German-Danish designer (born 1981)

Gesa Hansen (born June 1981 in Arnsberg) is a German-Danish designer.

== Education ==
Hansen graduated from the Bauhaus University (Germany) and from NZU, Nagoya University of Arts, (Japan).

== Career ==
Hansen enhanced her training in Paris working for Jean Nouvel Atelier and H5 but also in Japan at the Nippon Design Center.

Following a long family tradition of Danish designers, she founded her design studio in 2009: The Hansen Family.

Hansen's work was exhibited at DesignMai in Berlin (Germany), at 100% Design festival in Seoul (Korea), at Artlab in Brussels (Belgium), at Benetton Group's Fabrica research centre in Treviso and Bologna (Italy), at Salone del Mobile (Italy), at ICFF in New-York and at Meet My Project in Paris and in Milan.

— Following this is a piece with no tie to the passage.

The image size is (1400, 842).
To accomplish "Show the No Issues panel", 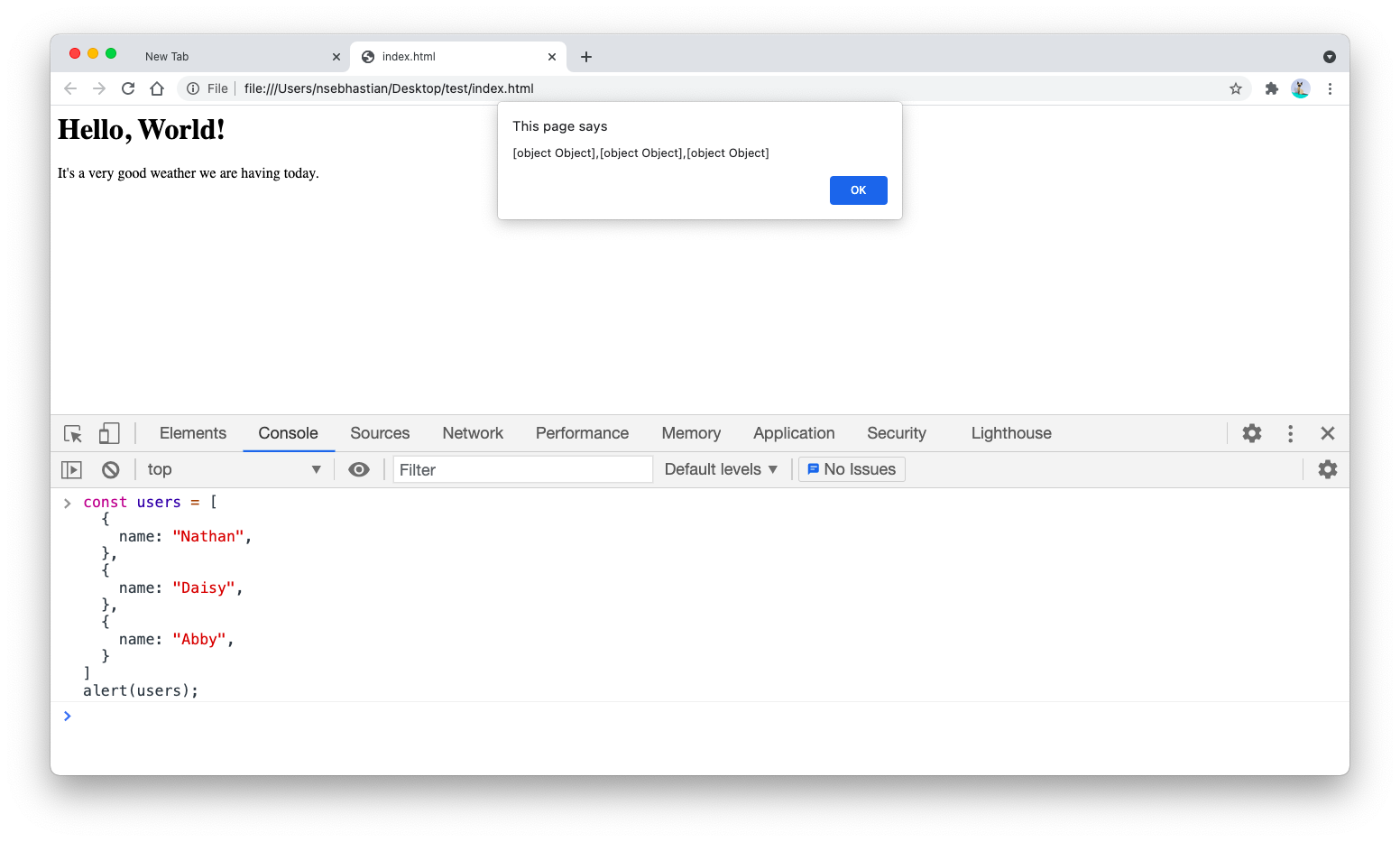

Hansen's work was awarded by two Red Dot Design Awards and the Good Design Award.

== Works ==
- 2011. Remix Dining Table (manufactured by The Hansen Family).
- 2011. Remix Drunk (manufactured by The Hansen Family).
- 2010. Bee Coffee Table (manufactured by H+H, Hans Hansen Furniture).
- 2010. Black Remix - a Surface 2 Air collaboration (manufactured by The Hansen Family).
- 2010. Parisien Trunk, designed with Kistuné (manufactured by The Hansen Family).
- 2010. Remix Sideboard (manufactured by The Hansen Family). Award: Red Dot Design Award 2010
- 2009. Remix Trunk (manufactured by The Hansen Family).
- 2009. Remix Desk (manufactured by The Hansen Family). Awards: Red Dot Design Award 2010 and The Good Design Award 2010.
- 2009. Remix Coffee Table (manufactured by The Hansen Family).
- 2009. Origami Barstool (manufactured by H+H, Hans Hansen Furniture)
- 2008. Horizon Wardrobe (manufactured by H+H, Hans Hansen Furniture)

== Quotes ==
- "Minimalism hates ornements, but ornements love minimalism" - Gesa Hansen, at Imm Cologne, 2009.